Portfolio
In the context of investment, the term «portfolio» refers to the totality of financial instruments and tangible assets held by an investor. It encompasses various asset classes such as stocks, fixed-income securities (bonds), real estate, commodities, or cash. These securities can be held as individual securities or through funds such as ETFs or index funds.
The composition of the portfolio follows a defined investment strategy tailored to the investor’s individual goals, risk tolerance, and time horizon.
The fundamental principle of portfolio management is diversification. By spreading capital across different securities, sectors, and regions, unsystematic risk – that is, the risk associated with individual investments – is reduced without necessarily diminishing the expected return. The goal is an optimal risk-return ratio that takes into account the correlation among the individual components.

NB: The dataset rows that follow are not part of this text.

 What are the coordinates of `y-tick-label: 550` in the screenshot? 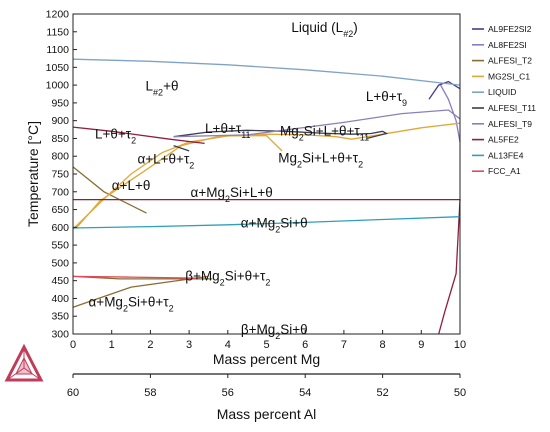 It's located at (60, 246).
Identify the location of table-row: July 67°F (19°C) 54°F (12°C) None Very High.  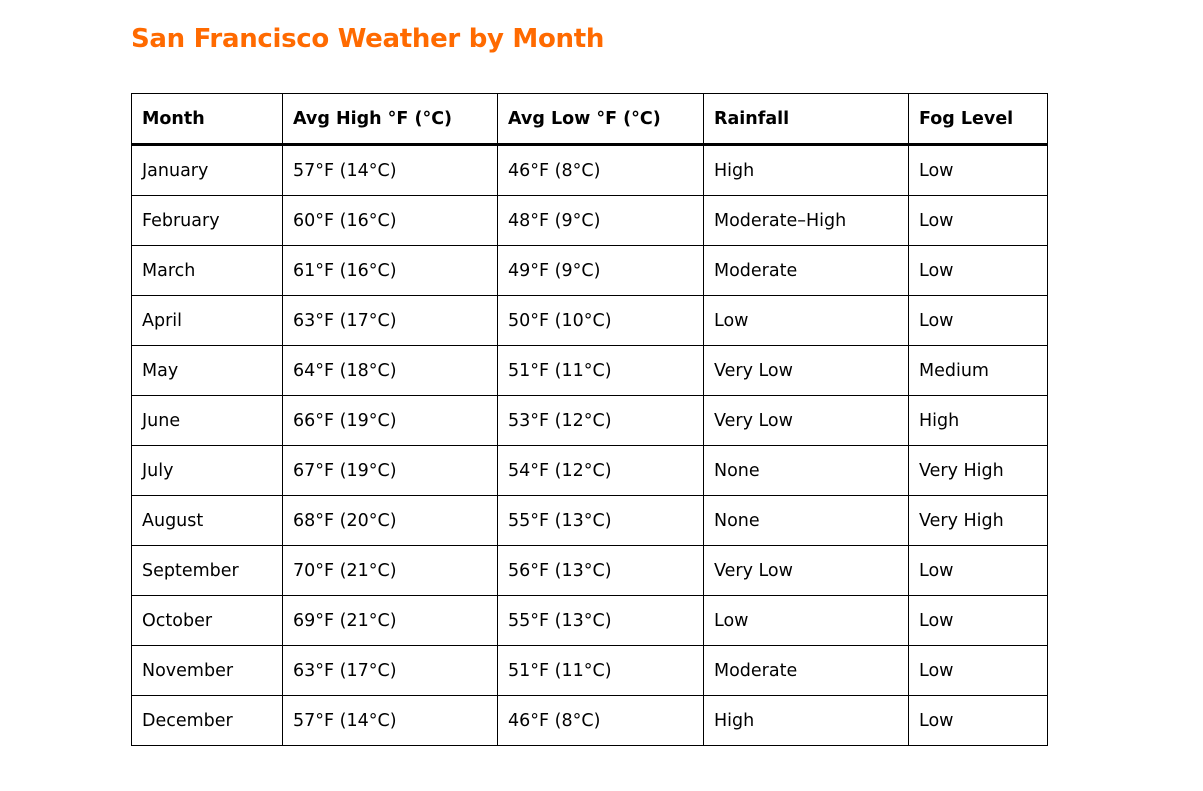
(590, 470).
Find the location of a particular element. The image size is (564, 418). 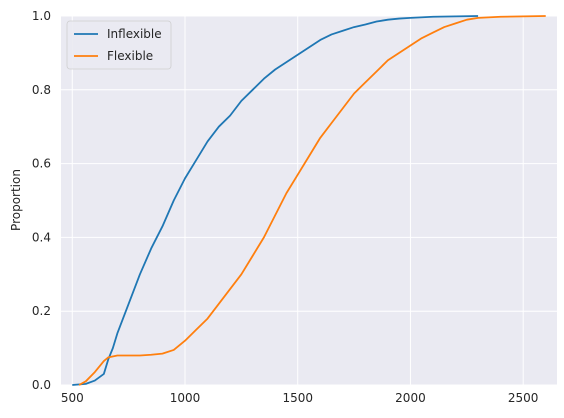

x-tick-label: 1500 is located at coordinates (298, 398).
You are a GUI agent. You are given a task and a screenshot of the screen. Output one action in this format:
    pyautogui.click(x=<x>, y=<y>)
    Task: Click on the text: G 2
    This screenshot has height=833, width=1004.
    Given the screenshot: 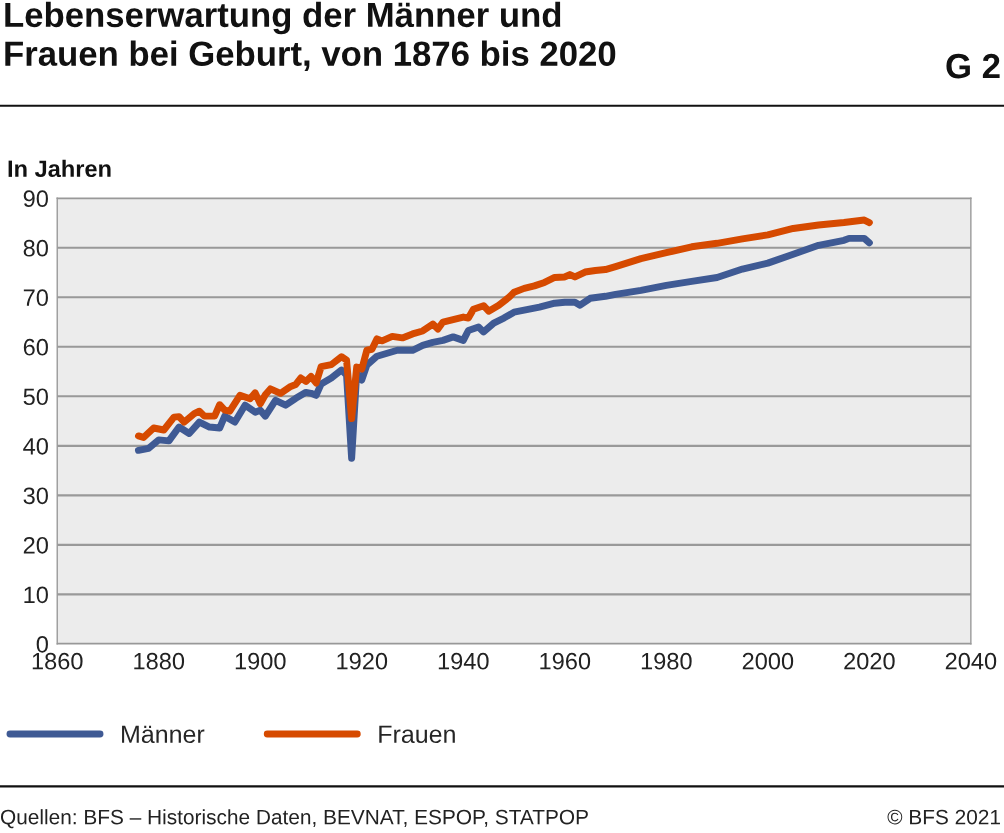 What is the action you would take?
    pyautogui.click(x=973, y=66)
    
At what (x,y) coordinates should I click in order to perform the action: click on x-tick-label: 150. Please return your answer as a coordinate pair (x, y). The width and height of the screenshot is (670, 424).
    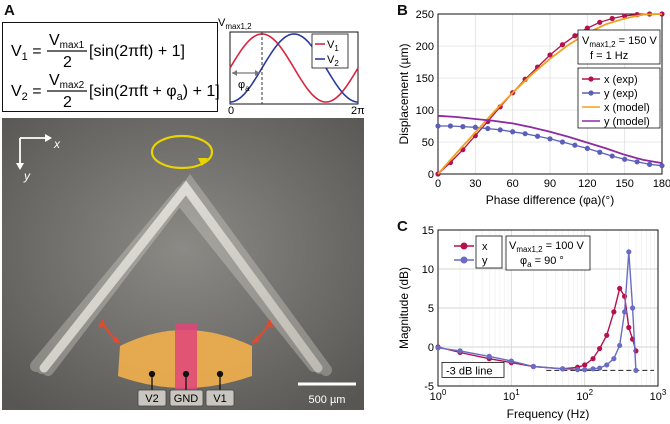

Professional portfolio management, as implemented by True Wealth, for example, also includes ongoing monitoring and regular rebalancing. Ongoing screening of the market for exchange-traded funds (ETFs) and the replacement of instruments when advantageous for investors are also part of portfolio management.
During rebalancing, the weightings of the asset classes are adjusted if market fluctuations have altered the original target allocation. This ensures that the portfolio’s risk profile remains aligned with the chosen strategy over the long term. The portfolio is thus a key element for systematic wealth accumulation and the long-term preservation of purchasing power.